* _Dataset content_
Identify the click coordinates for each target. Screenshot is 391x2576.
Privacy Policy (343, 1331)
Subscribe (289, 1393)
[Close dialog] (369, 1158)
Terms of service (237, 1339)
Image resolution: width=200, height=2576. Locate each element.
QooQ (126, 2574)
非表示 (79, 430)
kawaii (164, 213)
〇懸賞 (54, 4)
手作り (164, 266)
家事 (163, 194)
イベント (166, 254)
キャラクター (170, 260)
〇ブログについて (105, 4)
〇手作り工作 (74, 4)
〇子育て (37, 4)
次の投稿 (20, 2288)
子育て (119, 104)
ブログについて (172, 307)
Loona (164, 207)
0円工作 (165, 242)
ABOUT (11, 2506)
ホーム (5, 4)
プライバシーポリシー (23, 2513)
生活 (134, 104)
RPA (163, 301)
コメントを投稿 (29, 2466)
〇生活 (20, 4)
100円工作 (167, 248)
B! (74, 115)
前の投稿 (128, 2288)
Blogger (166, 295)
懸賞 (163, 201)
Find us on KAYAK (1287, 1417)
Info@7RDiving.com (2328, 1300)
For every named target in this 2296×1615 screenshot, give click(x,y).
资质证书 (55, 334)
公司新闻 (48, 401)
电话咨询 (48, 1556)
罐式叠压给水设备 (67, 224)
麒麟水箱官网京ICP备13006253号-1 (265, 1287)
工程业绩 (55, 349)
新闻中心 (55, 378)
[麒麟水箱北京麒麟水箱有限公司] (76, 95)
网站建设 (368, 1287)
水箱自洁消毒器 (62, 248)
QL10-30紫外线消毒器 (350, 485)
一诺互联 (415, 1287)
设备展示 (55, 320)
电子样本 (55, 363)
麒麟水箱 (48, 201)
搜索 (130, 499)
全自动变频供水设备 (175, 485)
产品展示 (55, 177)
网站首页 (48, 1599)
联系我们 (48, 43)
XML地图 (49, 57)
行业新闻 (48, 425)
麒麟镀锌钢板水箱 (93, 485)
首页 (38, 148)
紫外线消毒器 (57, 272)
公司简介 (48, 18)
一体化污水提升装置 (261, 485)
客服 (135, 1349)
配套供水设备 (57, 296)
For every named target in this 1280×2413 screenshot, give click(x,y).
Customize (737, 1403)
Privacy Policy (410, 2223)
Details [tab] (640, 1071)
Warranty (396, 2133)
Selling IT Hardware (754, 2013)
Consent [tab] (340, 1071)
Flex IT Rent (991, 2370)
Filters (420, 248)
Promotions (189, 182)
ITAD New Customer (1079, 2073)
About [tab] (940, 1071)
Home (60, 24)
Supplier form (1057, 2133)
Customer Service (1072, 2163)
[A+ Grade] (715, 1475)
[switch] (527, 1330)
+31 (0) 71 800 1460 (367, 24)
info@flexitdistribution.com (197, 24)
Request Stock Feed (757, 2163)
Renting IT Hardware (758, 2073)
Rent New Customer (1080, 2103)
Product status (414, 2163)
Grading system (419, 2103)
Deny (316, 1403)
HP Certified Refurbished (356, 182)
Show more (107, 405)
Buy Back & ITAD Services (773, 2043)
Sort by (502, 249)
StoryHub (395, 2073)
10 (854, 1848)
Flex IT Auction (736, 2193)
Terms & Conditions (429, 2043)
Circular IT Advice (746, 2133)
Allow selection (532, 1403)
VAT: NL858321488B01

* _Assignment_
Write out, from the lines above, only those from the line with "电子样本 (55, 363)" to the line with "Show more (107, 405)", exactly as given, including the first and the last.

* _Result of this exercise_
电子样本 (55, 363)
麒麟水箱 (48, 201)
搜索 (130, 499)
全自动变频供水设备 (175, 485)
产品展示 (55, 177)
网站首页 (48, 1599)
联系我们 (48, 43)
XML地图 (49, 57)
行业新闻 (48, 425)
麒麟镀锌钢板水箱 (93, 485)
首页 (38, 148)
紫外线消毒器 (57, 272)
公司简介 (48, 18)
一体化污水提升装置 (261, 485)
客服 (135, 1349)
配套供水设备 (57, 296)
For every named target in this 1280×2413 screenshot, give click(x,y).
Customize (737, 1403)
Privacy Policy (410, 2223)
Details [tab] (640, 1071)
Warranty (396, 2133)
Selling IT Hardware (754, 2013)
Consent [tab] (340, 1071)
Flex IT Rent (991, 2370)
Filters (420, 248)
Promotions (189, 182)
ITAD New Customer (1079, 2073)
About [tab] (940, 1071)
Home (60, 24)
Supplier form (1057, 2133)
Customer Service (1072, 2163)
[A+ Grade] (715, 1475)
[switch] (527, 1330)
+31 (0) 71 800 1460 (367, 24)
info@flexitdistribution.com (197, 24)
Request Stock Feed (757, 2163)
Renting IT Hardware (758, 2073)
Rent New Customer (1080, 2103)
Product status (414, 2163)
Grading system (419, 2103)
Deny (316, 1403)
HP Certified Refurbished (356, 182)
Show more (107, 405)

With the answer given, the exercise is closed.